═════ SUPPLIED RECORDS

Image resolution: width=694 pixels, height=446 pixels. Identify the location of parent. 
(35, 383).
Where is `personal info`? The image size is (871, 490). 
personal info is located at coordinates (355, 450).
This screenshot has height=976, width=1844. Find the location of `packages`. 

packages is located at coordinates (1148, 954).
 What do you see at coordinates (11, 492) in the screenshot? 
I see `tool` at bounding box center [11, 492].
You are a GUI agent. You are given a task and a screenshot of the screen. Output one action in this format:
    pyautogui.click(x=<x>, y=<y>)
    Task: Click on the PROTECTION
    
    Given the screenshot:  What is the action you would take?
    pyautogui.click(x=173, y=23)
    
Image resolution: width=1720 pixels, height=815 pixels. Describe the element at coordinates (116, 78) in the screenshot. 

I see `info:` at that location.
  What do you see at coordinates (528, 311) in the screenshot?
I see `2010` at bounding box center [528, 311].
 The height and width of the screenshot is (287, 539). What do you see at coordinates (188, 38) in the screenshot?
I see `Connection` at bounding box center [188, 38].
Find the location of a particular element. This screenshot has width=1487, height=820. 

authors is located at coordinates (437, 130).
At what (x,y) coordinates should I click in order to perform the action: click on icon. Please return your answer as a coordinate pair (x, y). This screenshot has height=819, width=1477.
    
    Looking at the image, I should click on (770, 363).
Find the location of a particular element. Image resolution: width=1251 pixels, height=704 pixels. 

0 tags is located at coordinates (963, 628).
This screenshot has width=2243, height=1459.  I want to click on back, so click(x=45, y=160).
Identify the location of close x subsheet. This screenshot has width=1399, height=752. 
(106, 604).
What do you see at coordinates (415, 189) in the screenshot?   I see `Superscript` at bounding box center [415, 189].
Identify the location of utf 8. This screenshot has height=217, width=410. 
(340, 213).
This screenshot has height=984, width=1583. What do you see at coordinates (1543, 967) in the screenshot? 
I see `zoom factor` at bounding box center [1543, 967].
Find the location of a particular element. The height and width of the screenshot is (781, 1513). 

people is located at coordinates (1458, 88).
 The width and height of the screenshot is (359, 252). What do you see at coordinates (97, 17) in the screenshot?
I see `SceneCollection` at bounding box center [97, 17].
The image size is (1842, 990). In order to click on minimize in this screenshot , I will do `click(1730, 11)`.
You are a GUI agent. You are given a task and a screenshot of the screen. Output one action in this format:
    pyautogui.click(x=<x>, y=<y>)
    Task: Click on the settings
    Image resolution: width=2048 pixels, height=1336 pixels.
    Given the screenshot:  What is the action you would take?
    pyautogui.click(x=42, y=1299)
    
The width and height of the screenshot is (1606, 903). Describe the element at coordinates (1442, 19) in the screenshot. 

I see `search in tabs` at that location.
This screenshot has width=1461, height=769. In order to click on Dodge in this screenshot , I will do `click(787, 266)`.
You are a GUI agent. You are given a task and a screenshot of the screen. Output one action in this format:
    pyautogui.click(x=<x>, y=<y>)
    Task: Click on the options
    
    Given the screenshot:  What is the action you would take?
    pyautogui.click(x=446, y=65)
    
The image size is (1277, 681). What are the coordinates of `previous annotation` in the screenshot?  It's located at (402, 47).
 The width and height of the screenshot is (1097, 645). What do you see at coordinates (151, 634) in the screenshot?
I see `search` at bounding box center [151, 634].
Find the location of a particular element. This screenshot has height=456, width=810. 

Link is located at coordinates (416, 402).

══════════

→ **GIVEN REQUEST**: Quote the records above verbatim, from their start through the line containing "packages is located", including both ends.

→ **CORRECT RESPONSE**:
Image resolution: width=694 pixels, height=446 pixels. Identify the location of parent. 
(35, 383).
Where is `personal info`? The image size is (871, 490). 
personal info is located at coordinates (355, 450).
This screenshot has height=976, width=1844. Find the location of `packages`. 

packages is located at coordinates (1148, 954).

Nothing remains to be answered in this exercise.